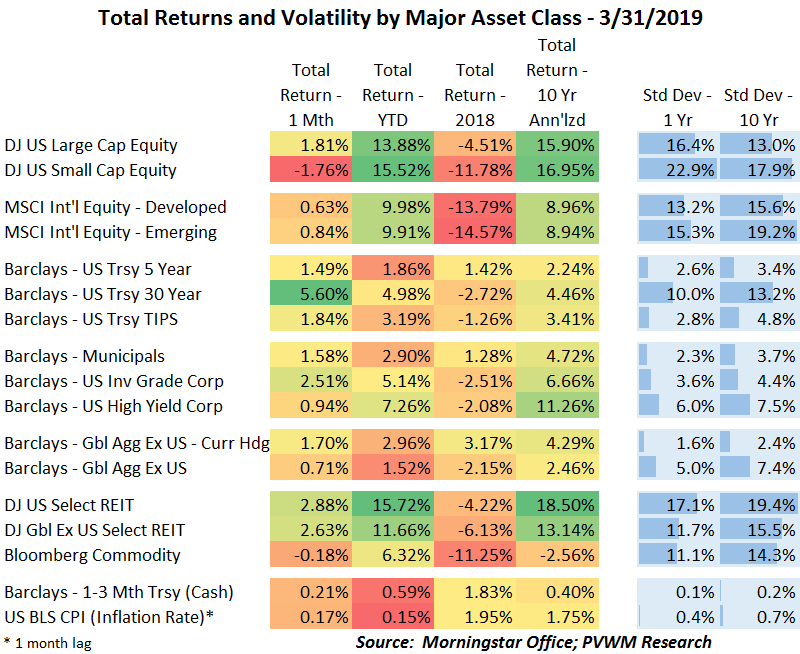
Task: Click the red -14.57% Emerging 2018 return cell
Action: tap(475, 232)
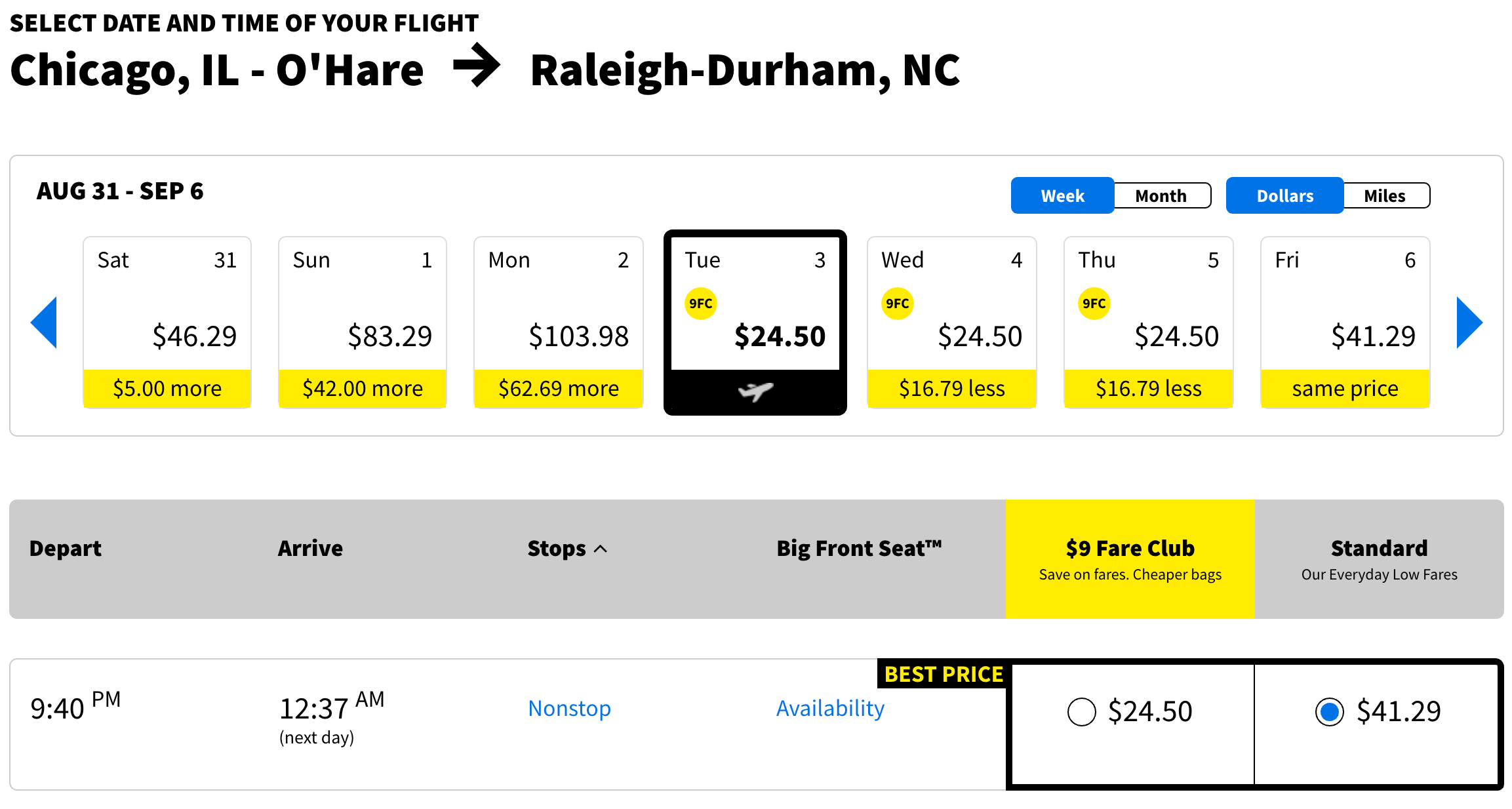Click the 9FC badge on Wednesday 4
Viewport: 1512px width, 809px height.
(x=897, y=304)
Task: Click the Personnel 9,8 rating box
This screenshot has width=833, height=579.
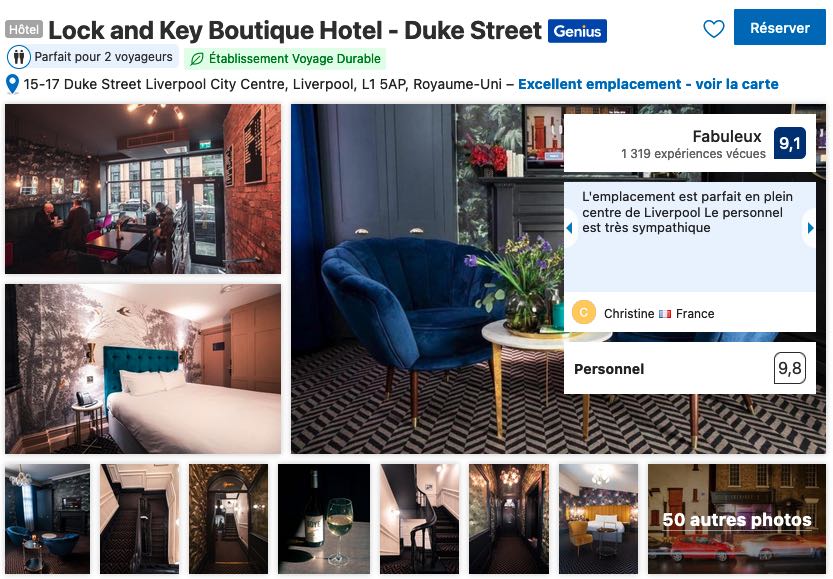Action: [x=689, y=368]
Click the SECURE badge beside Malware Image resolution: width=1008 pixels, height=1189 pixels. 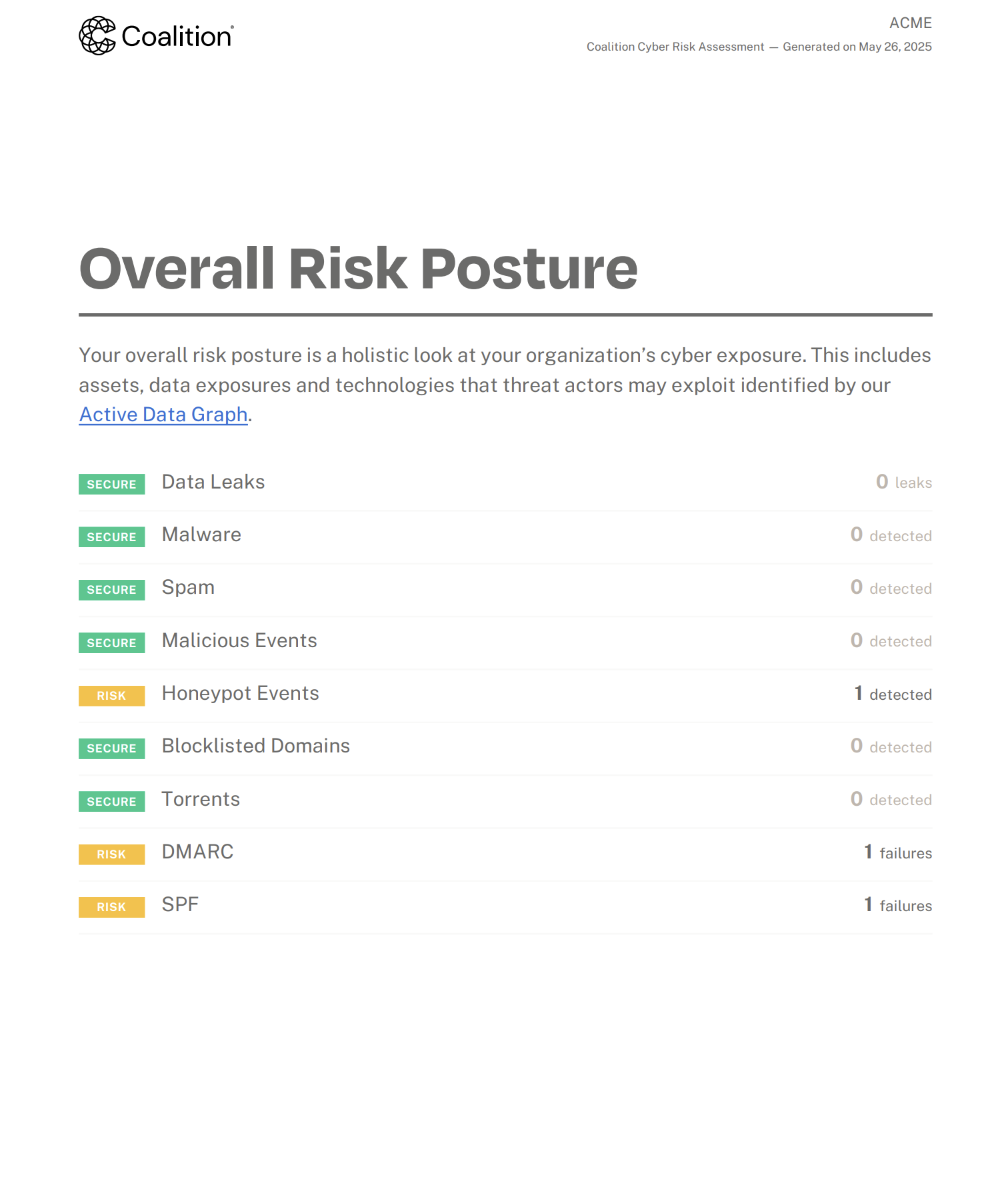point(111,537)
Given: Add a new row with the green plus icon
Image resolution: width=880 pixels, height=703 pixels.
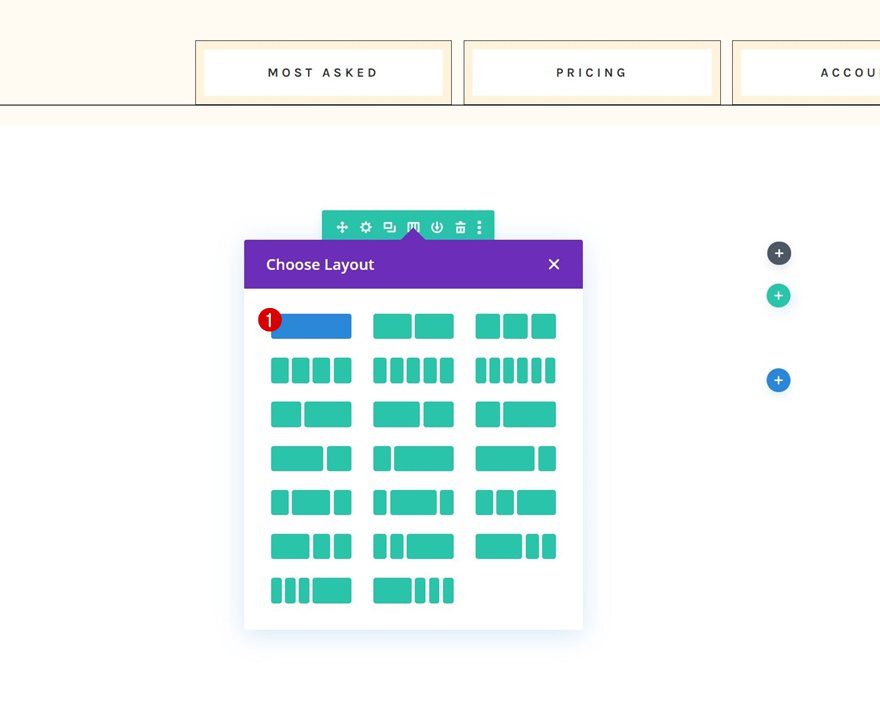Looking at the screenshot, I should tap(778, 295).
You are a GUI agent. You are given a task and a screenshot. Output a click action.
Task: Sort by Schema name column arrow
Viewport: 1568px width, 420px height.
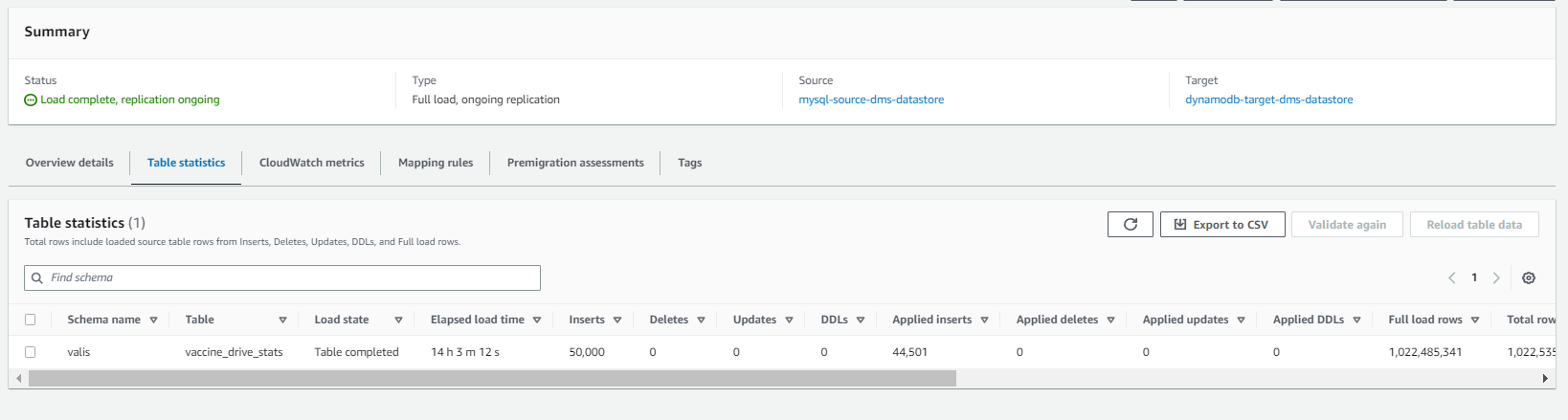tap(153, 321)
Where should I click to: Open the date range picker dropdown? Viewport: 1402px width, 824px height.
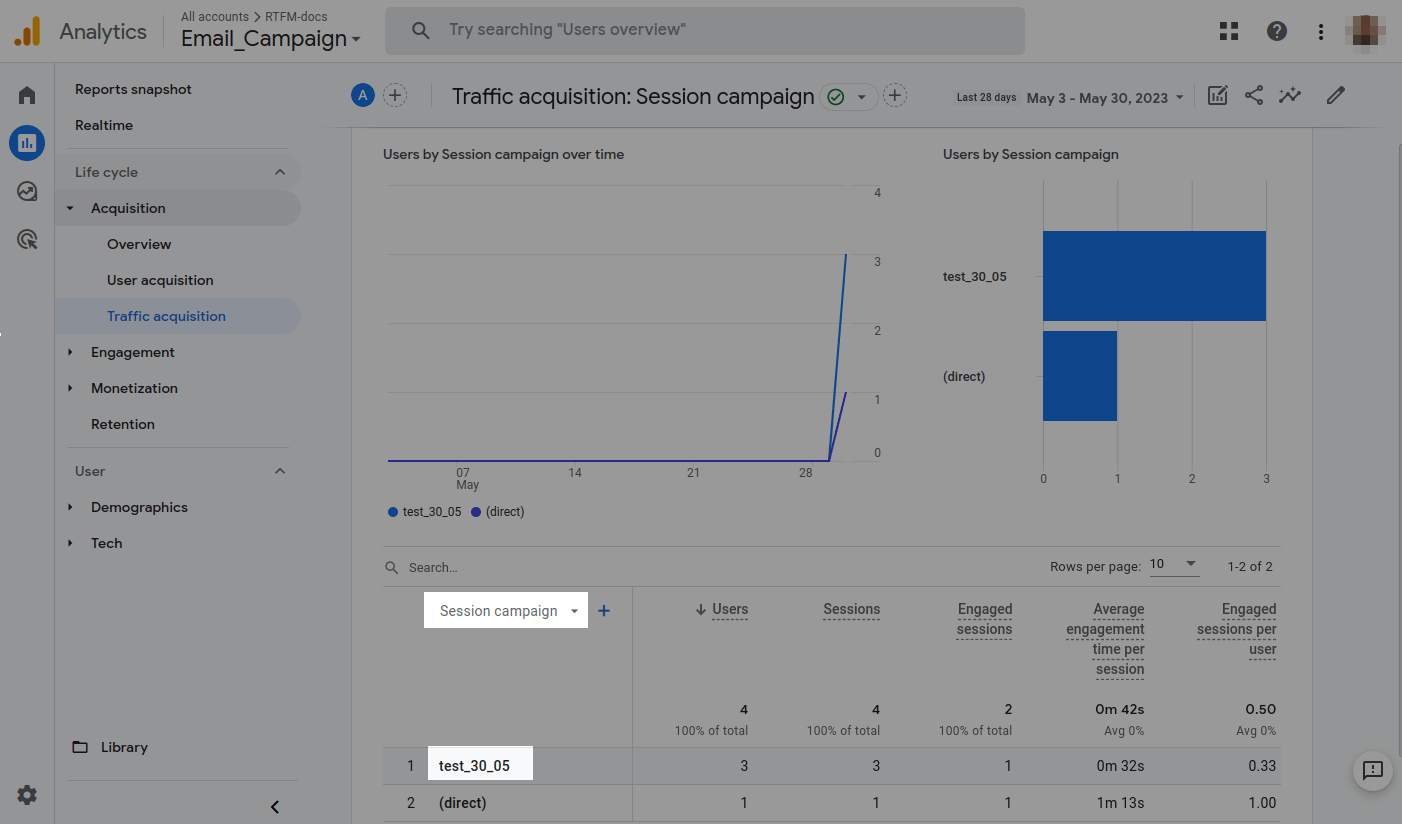tap(1105, 98)
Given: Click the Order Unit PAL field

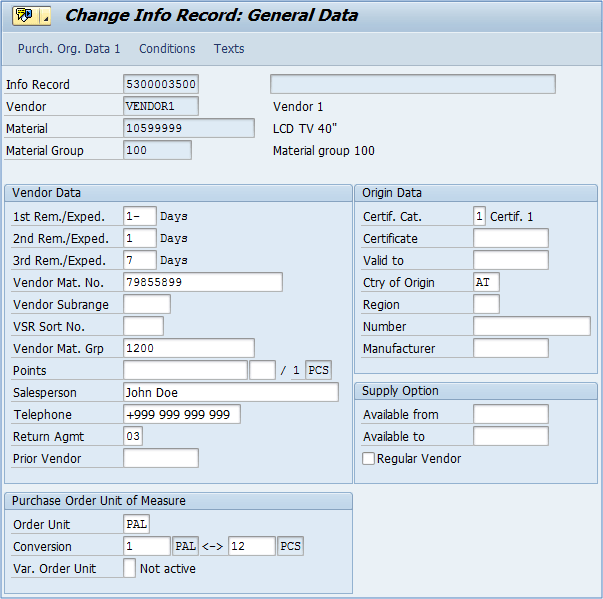Looking at the screenshot, I should click(136, 525).
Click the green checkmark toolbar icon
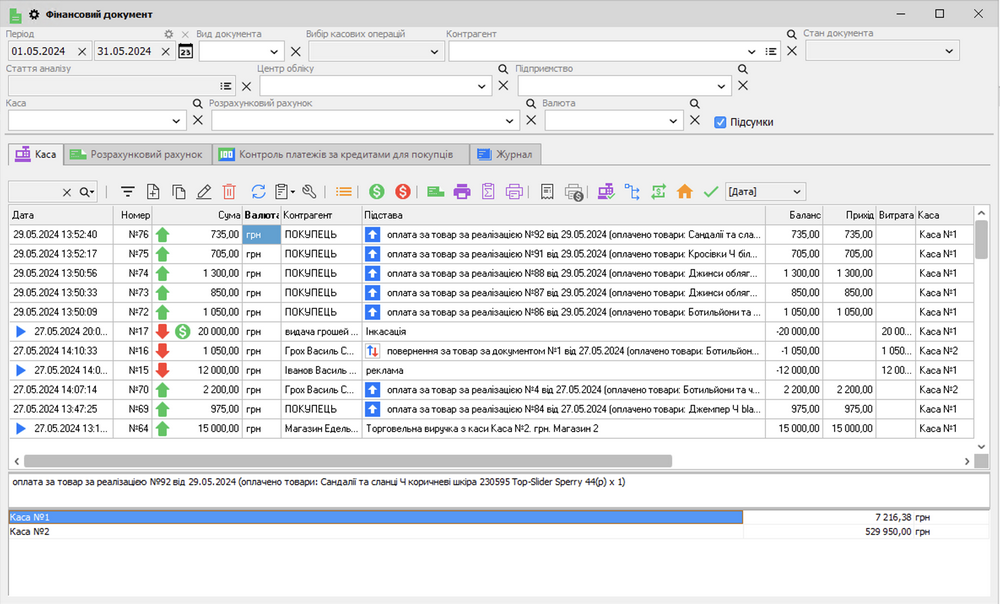Viewport: 1000px width, 604px height. click(711, 191)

__________________________________________________

_Problem requirements_
Take the line containing "You are a GUI" and every line after it to the end of the records, and restate them verbatim, with no pictures.

_Answer to the exercise_
You are a GUI agent. You are given a task and a screenshot. Output a click action.
Task: Sort by Schema name column arrow
Viewport: 1568px width, 420px height.
tap(153, 321)
Where should I click to: Open the date range picker dropdown? Viewport: 1402px width, 824px height.
tap(1105, 98)
Given: Click the Order Unit PAL field

Looking at the screenshot, I should click(136, 525).
Click the green checkmark toolbar icon
Viewport: 1000px width, 604px height. click(711, 191)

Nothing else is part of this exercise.